◆ AIM OF THE TASK
In the stretch of the records from the line containing "Given: Visit the @OliLondonTV handle link" through the end, swap "handle link" for "profile link" and copy those lines out with nothing else changed. Leave the pictures out of your answer.

(Pointing data for screenshots)
----
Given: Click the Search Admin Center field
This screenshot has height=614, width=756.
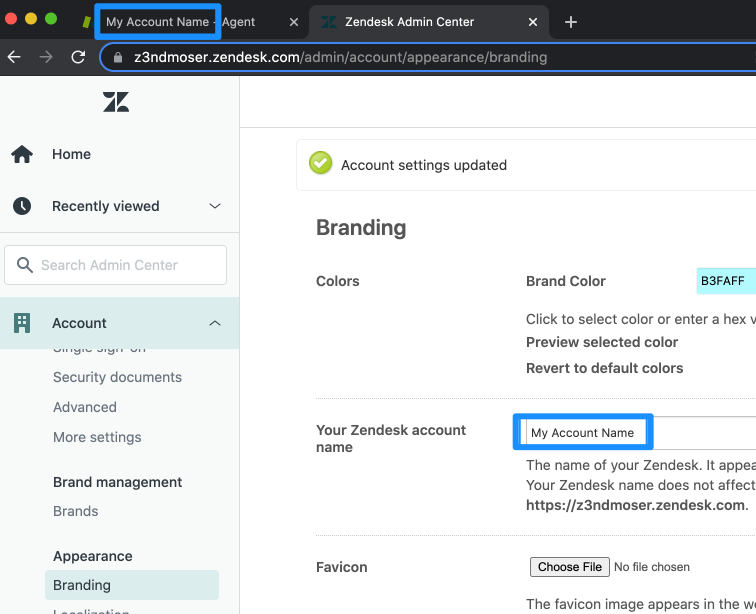Looking at the screenshot, I should coord(116,265).
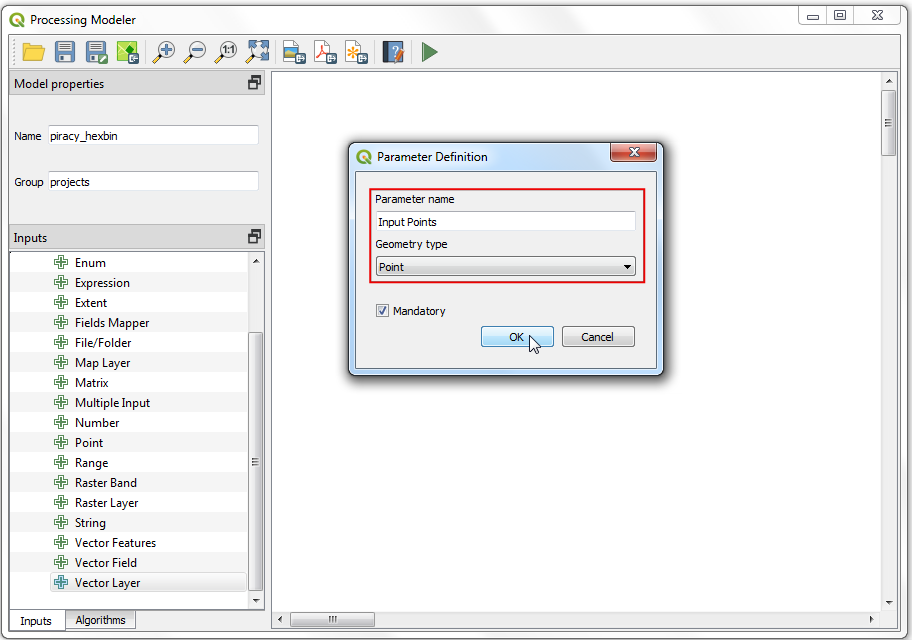
Task: Click the zoom out magnifier icon
Action: point(195,52)
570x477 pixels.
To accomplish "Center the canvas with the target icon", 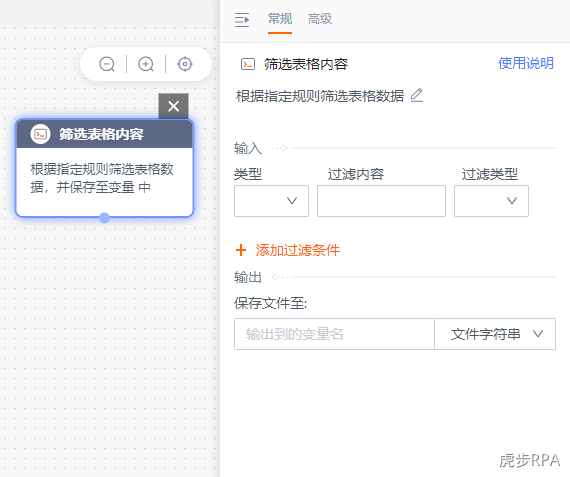I will click(185, 64).

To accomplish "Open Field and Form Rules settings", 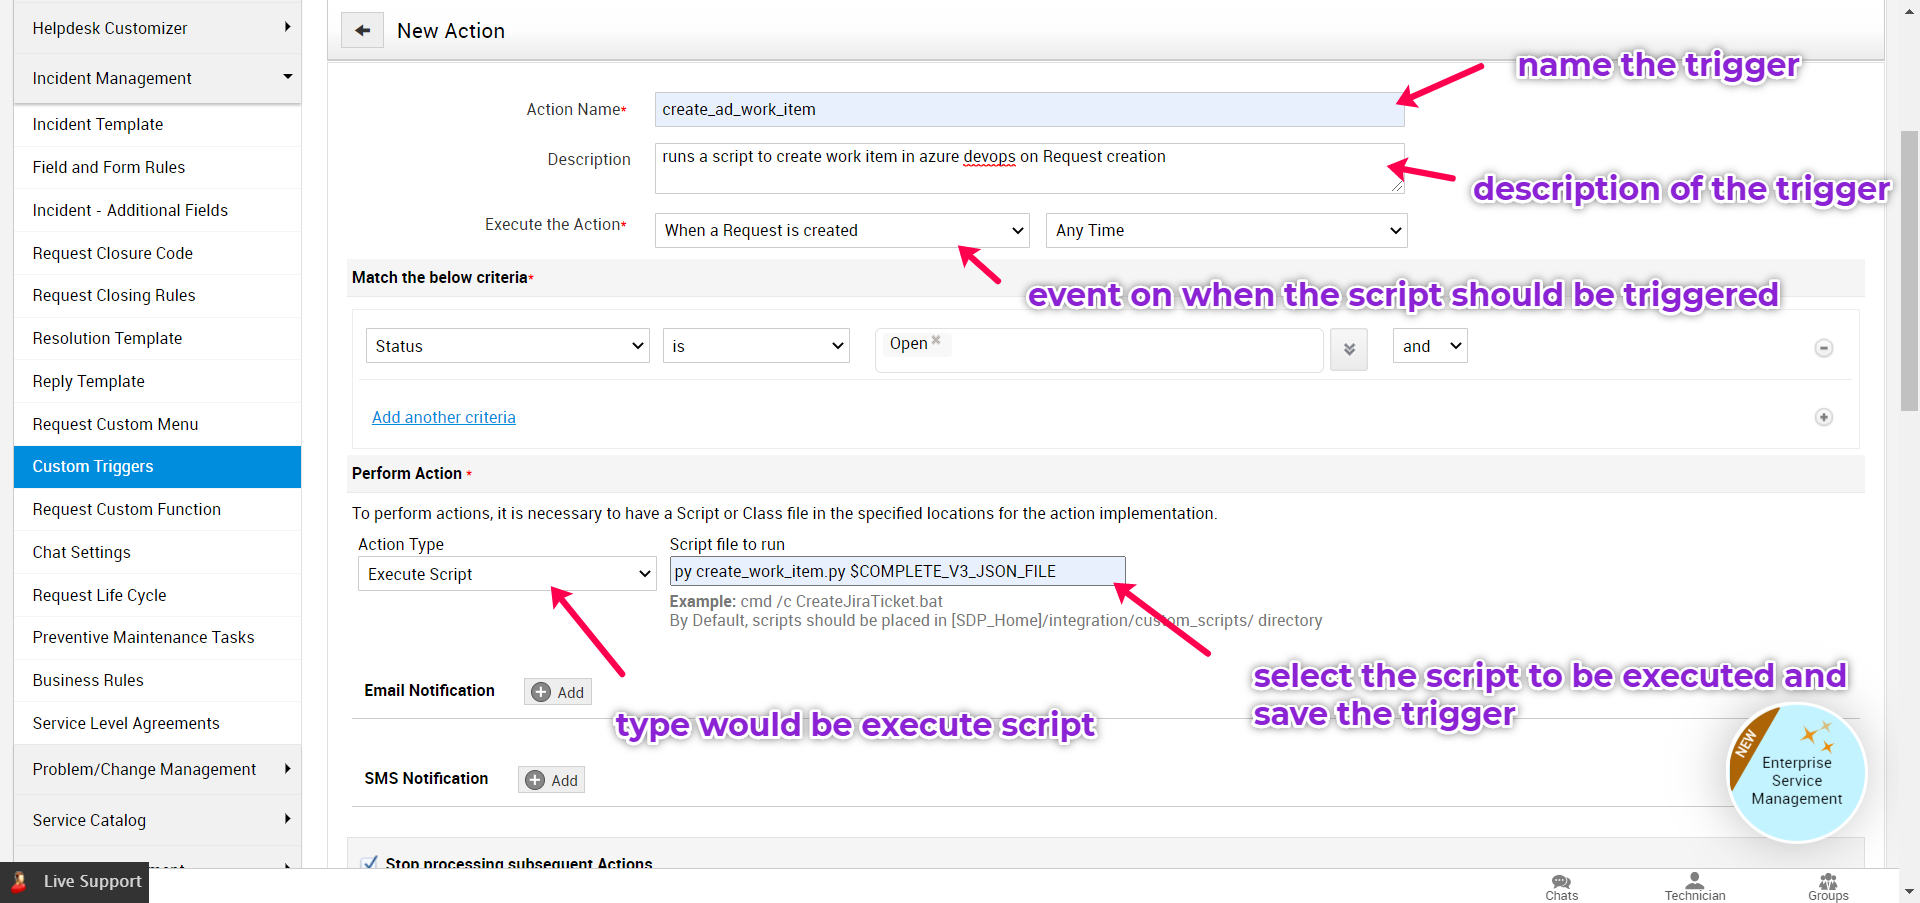I will tap(108, 167).
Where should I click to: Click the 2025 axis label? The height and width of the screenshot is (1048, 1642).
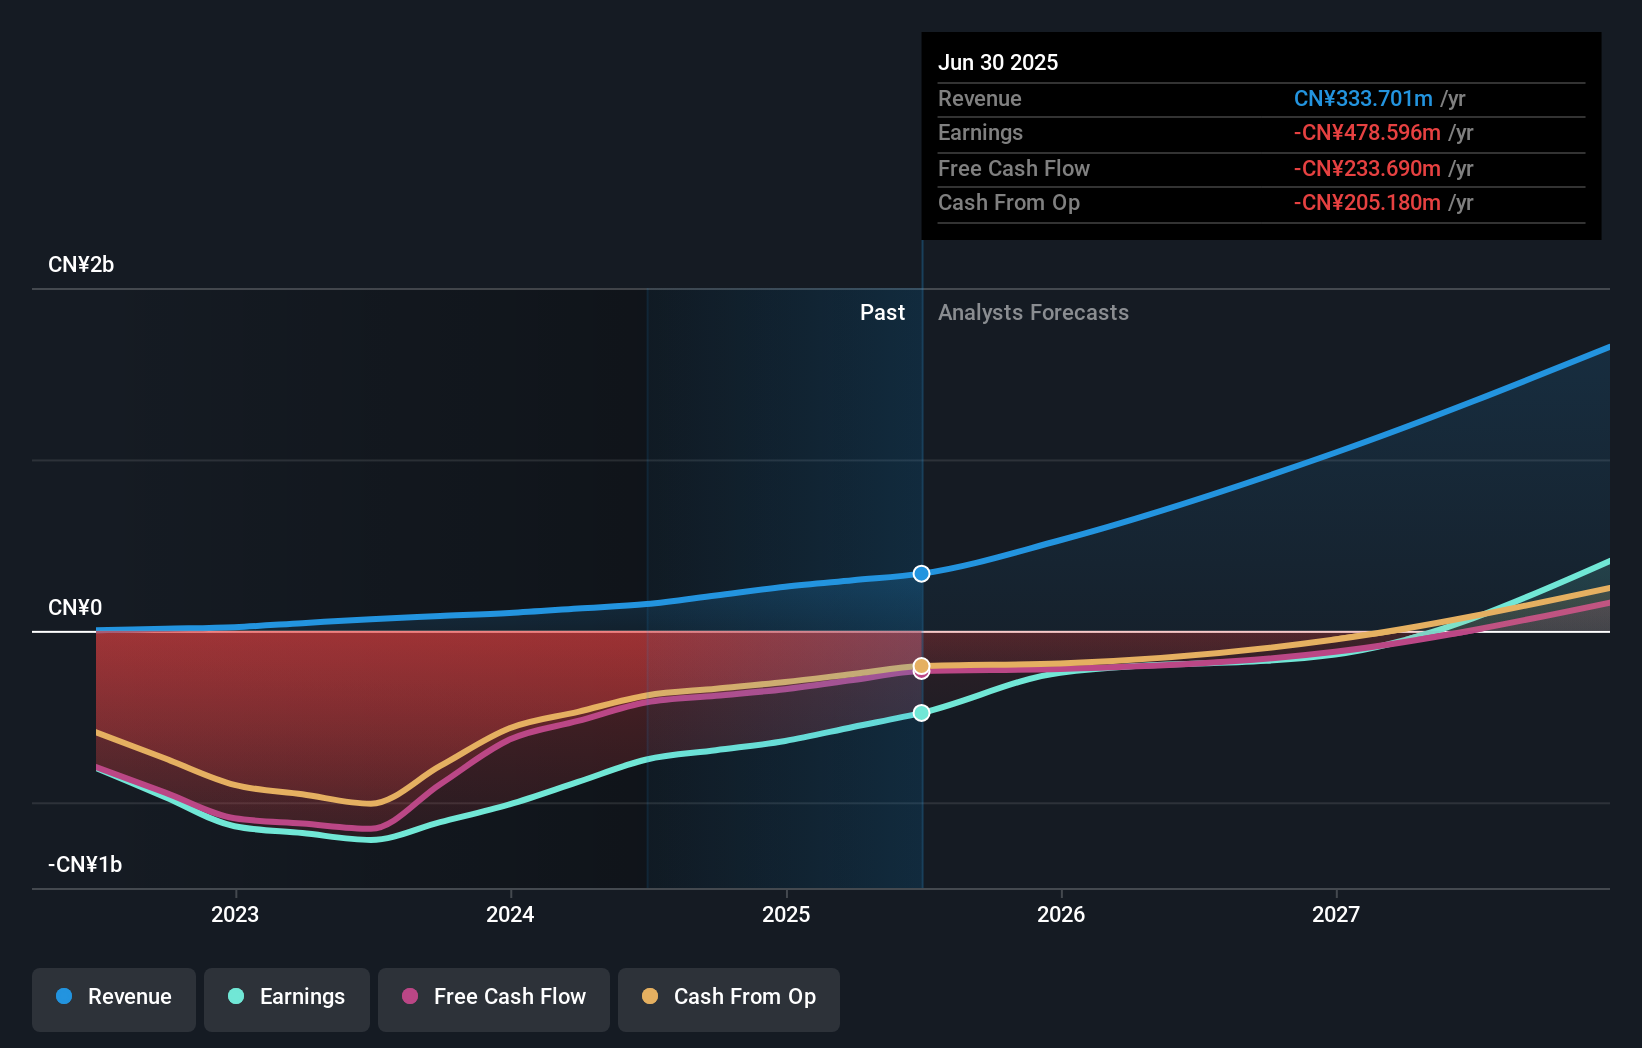click(x=786, y=913)
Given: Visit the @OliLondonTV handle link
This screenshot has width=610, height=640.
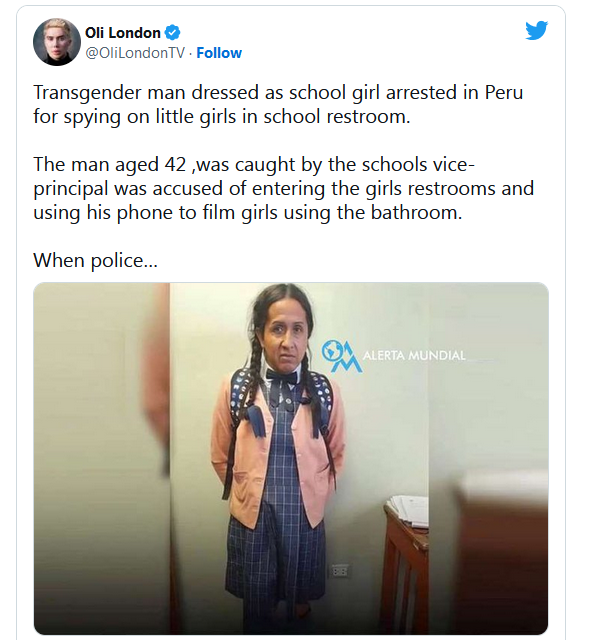Looking at the screenshot, I should 135,53.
----
◆ TASK OUTPUT
Given: Visit the @OliLondonTV profile link
This screenshot has width=610, height=640.
Looking at the screenshot, I should 135,53.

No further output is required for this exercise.